- Location: Yahya Khel District, Paktika Province, Afghanistan
- Date: 23 November 2014
- Attack type: Suicide bombing
- Deaths: 61

= 2014 Yahyakhel suicide bombing =

2014 massacre in Afghanistan

On 23 November 2014, a suicide bomber detonated his explosives at a volleyball match being held in the Yahyakhel District of Afghanistan's southeastern province Paktika. The explosion immediately killed at least 50 civilians and injured another 60. Many children were among the dead and wounded. By the next day, the death toll had climbed to 61.

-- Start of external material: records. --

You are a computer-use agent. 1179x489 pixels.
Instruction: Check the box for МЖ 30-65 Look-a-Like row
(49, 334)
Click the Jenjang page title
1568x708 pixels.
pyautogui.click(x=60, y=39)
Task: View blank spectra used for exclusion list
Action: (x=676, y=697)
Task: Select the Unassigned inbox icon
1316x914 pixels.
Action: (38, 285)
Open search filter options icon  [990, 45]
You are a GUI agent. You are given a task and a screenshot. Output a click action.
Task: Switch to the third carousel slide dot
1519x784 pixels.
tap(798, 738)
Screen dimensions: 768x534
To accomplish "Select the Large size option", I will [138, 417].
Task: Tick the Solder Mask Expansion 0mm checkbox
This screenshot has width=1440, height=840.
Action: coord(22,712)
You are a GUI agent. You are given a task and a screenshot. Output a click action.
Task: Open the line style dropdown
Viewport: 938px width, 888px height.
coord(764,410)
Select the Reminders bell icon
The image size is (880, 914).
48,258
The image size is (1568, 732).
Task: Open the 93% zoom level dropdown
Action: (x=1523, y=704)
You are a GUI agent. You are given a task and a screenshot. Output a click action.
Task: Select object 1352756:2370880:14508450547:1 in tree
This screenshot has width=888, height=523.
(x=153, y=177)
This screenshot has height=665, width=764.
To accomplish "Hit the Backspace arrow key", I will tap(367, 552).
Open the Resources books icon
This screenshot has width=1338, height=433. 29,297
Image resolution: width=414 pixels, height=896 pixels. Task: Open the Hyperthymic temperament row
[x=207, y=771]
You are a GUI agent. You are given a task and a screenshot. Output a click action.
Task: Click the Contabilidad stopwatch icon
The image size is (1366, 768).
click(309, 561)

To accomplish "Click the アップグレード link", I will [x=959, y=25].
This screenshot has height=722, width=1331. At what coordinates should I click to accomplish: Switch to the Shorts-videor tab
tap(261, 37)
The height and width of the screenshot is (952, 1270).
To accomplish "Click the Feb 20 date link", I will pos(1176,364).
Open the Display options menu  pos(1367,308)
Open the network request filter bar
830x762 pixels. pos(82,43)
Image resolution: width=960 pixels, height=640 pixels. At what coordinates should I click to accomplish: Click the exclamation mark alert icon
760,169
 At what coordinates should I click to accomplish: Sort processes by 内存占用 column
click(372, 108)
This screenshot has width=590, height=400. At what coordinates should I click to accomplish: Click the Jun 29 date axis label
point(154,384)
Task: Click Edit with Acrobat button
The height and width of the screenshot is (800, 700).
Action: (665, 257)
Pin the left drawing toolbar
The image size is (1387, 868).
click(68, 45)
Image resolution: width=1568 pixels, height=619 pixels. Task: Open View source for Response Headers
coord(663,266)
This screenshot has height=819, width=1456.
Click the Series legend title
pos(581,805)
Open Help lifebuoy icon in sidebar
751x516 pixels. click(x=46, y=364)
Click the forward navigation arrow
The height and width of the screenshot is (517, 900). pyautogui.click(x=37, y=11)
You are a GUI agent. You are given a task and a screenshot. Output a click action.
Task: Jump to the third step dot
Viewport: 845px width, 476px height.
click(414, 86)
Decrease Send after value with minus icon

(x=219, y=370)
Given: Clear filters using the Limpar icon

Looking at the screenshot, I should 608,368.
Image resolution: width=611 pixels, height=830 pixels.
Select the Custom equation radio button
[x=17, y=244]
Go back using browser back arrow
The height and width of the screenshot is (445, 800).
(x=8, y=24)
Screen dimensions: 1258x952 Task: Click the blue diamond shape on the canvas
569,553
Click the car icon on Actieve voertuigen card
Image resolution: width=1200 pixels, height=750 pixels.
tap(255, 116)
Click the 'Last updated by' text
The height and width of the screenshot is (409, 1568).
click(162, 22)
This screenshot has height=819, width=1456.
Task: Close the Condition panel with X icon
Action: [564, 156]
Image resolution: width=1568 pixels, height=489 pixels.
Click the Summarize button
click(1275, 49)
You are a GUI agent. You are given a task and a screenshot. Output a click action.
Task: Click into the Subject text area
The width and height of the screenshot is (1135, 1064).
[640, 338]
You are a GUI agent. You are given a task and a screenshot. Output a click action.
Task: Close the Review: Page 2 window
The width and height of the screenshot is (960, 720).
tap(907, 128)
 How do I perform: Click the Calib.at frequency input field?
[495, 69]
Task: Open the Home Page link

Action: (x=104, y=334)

Afghanistan's intelligence agency named the Haqqani network, which is closely aligned with the Taliban, as being behind the attack.

==Reactions==
- President Ashraf Ghani, who visited some of the wounded at a military hospital in Kabul, condemned attack as "inhumane and un-Islamic," saying "this kind of brutal killing of civilians cannot be justified."
- UN Nicholas Haysom, head of the UN Assistance Mission in Afghanistan (UNAMA), called the attack an "atrocity." A statement released by his spokesperson, Secretary-General Ban Ki-moon denounced the attack as "fundamentally abhorrent" and expressed his "steadfast solidarity with the people of Afghanistan in refusing to be cowed by such attacks."